Bowler breaks TC record


TRAVERSE CITY — If bowlers at Lucky Jack's on Saturday knew what was going on over at lane 17, they might have given David Knowles Jr. a hand.

Or two.

The two-handed bowler rolled an 867 series to break the Traverse City record.

The Fife Lake resident shot games of 268, 300 and 299 — at one point rolling 23 straight strikes.

"After I shot a 268 the first game, I was actually kind of disappointed because I lost high game to a gentleman who shot 279 a couple lanes down," Knowles said. "So basically I just wanted to bowl good the next game to get high game."

Lucky Jack's desk clerk Victor Vreeland witnessed the feat, and said it bested the previous series record of 857 set by Jim Vezina on Sept. 5, 2004.

Knowles, 26, averaged 225 a game in league play last year, and had a 223 average coming into Saturday's Autumn Glow tournament, which he obviously won, along with partner Dee Kramer.

It's the second Traverse City record in as many years for Knowles.

He and his 21-year-old brother Justin set the Traverse City doubles mark with a 1,503 in a fall tournament last year.

But on Saturday, it was David who was on fire.

He rolled 36 times and had 33 strikes.
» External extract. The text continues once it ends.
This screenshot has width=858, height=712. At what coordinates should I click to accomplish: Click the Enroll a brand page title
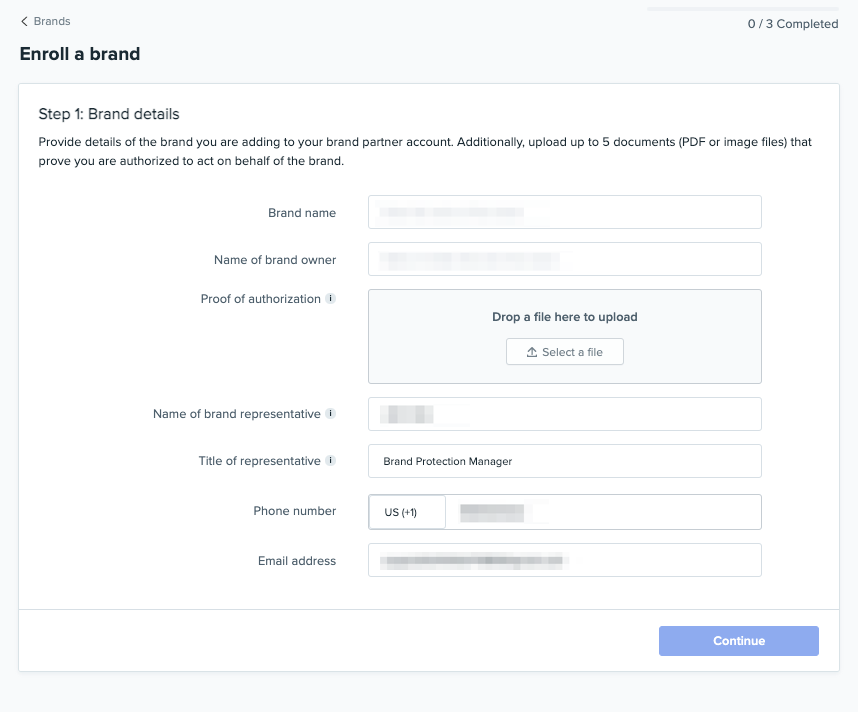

All three non-strikes were nines.

He threw 12 straight strikes in the 300 game as part of a streak of 23 consecutive strikes.

"I couldn't do any wrong after that," Knowles said. "It wasn't until about the ninth frame that my brother mentioned that I could get the city record. I just tried to throw the ball like I had been all day and I got the next two strikes and left the 10 pin for a 299."

The Kalkaska High School and Northwestern Michigan College grad plays weekly in two leagues — one on Mondays in Traverse City and on Tuesdays in Mancelona.

His brother Justin is also a two-handed bowler, however he favors the left, whereas David rolls from the right. Justin carries a 230 average, and each has notched a 300 game in league play this year.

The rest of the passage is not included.